▶ [The task] Below are the entries to work from; restate word for word the portion that opens with the line containing "Click the SEARCH" and closes with the line containing "Given: Switch to the Archiving tab", keeping both.
Data for processing: Begin
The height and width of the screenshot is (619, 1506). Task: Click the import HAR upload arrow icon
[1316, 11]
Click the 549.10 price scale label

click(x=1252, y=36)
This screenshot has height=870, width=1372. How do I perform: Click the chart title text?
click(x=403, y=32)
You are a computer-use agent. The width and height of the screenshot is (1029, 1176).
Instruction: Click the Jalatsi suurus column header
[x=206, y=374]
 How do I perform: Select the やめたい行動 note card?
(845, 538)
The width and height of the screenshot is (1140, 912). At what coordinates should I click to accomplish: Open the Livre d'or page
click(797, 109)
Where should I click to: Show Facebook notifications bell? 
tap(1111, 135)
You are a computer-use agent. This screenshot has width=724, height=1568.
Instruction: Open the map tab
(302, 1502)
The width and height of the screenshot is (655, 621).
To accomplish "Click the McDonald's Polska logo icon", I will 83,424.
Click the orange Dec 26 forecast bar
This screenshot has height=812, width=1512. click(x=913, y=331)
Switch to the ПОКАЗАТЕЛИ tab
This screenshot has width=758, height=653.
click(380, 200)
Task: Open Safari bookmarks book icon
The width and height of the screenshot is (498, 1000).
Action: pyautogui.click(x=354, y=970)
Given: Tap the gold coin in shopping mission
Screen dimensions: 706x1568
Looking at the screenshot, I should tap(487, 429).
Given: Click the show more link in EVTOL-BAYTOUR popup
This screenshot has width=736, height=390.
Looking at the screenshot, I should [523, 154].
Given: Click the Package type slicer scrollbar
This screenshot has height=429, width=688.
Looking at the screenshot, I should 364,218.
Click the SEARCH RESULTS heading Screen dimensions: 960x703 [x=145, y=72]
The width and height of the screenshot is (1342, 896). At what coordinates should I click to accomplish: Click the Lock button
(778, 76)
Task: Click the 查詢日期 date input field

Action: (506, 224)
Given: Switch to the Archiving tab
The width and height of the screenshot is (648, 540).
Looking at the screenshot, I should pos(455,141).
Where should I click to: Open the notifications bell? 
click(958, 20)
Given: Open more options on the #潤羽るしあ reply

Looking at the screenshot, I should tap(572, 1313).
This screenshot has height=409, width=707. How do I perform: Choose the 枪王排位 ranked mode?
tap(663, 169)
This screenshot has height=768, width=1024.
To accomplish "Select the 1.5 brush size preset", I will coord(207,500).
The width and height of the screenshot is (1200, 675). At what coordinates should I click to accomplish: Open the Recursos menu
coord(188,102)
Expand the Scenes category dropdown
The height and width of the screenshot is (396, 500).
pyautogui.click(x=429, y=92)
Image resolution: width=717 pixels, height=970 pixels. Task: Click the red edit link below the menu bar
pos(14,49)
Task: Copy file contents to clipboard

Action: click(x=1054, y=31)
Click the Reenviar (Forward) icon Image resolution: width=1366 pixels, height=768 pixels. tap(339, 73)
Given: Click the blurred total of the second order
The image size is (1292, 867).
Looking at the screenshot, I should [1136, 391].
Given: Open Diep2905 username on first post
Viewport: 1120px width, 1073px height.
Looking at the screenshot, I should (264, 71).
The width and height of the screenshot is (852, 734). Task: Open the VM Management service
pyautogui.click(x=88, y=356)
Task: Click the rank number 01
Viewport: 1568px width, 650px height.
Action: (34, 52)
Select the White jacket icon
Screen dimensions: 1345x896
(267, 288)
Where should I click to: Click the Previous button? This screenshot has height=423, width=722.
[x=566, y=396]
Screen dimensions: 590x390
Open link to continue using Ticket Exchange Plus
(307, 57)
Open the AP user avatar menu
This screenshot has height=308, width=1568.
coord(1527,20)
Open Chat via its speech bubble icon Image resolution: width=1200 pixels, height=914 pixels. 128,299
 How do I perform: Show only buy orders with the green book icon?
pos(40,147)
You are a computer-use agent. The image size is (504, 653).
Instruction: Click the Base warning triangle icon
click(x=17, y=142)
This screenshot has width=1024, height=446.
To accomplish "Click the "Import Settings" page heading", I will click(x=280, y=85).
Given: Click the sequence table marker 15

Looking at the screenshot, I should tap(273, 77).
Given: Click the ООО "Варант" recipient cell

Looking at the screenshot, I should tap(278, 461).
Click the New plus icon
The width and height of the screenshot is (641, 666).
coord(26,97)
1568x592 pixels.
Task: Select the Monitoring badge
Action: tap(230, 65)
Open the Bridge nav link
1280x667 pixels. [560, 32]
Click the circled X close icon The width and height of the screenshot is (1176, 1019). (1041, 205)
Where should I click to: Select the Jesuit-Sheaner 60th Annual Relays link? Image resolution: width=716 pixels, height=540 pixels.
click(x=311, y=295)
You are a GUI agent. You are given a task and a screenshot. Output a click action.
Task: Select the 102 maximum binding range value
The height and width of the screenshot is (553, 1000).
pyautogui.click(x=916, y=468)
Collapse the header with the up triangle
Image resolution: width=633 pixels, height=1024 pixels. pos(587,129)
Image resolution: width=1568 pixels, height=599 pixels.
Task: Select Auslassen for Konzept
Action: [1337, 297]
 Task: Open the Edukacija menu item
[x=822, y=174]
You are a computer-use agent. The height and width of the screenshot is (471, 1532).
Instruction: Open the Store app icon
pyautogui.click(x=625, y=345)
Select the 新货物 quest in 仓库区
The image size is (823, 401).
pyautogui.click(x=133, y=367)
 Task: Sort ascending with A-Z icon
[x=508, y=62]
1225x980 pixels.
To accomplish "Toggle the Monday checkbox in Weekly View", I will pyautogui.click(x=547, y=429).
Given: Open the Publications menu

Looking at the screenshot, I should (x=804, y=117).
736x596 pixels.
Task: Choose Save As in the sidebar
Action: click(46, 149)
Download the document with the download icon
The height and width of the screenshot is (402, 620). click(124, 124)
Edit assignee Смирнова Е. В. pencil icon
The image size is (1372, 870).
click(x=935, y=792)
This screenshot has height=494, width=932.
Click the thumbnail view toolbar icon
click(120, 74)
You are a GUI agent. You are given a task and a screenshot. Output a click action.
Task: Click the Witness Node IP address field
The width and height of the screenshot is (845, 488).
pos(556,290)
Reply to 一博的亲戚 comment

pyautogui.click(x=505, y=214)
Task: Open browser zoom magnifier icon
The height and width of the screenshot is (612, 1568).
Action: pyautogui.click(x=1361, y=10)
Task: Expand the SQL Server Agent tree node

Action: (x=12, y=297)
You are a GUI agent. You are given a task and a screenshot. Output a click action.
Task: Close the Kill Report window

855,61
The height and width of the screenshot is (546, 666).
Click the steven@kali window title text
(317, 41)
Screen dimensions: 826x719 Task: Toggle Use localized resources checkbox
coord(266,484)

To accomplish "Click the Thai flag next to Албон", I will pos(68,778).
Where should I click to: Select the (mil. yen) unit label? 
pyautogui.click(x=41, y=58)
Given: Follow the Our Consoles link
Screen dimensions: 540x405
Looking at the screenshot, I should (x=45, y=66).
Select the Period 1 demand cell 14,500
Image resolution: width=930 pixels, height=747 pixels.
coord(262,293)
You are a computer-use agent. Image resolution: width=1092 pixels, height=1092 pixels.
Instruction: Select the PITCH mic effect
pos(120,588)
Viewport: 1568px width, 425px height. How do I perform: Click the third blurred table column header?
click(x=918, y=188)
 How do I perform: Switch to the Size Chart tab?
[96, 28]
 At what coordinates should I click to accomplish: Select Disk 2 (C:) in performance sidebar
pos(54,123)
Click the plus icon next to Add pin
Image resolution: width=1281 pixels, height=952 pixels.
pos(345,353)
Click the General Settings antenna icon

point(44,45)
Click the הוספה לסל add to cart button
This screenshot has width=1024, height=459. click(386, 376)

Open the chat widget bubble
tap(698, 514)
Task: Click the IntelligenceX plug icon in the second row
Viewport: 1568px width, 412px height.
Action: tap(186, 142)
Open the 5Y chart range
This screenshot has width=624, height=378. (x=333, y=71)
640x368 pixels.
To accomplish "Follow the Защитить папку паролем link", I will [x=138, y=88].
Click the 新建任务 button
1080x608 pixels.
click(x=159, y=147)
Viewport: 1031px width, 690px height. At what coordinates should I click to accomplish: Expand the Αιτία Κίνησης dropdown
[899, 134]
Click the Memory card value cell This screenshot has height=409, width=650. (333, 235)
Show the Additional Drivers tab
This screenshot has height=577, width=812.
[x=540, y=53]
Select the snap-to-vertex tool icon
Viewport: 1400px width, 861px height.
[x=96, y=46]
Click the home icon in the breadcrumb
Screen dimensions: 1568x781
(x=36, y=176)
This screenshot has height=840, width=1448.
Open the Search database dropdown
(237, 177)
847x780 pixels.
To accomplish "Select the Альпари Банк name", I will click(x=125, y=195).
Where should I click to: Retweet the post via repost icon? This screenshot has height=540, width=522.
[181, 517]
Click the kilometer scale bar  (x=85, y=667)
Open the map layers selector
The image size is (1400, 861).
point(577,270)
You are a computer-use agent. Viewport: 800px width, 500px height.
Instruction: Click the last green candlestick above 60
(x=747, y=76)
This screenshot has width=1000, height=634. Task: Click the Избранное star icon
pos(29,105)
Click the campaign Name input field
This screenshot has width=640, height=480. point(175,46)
Data for processing: End
▶ [Answer to the exercise]
Click the SEARCH RESULTS heading Screen dimensions: 960x703 [x=145, y=72]
The width and height of the screenshot is (1342, 896). At what coordinates should I click to accomplish: Click the Lock button
(778, 76)
Task: Click the 查詢日期 date input field

Action: (506, 224)
Given: Switch to the Archiving tab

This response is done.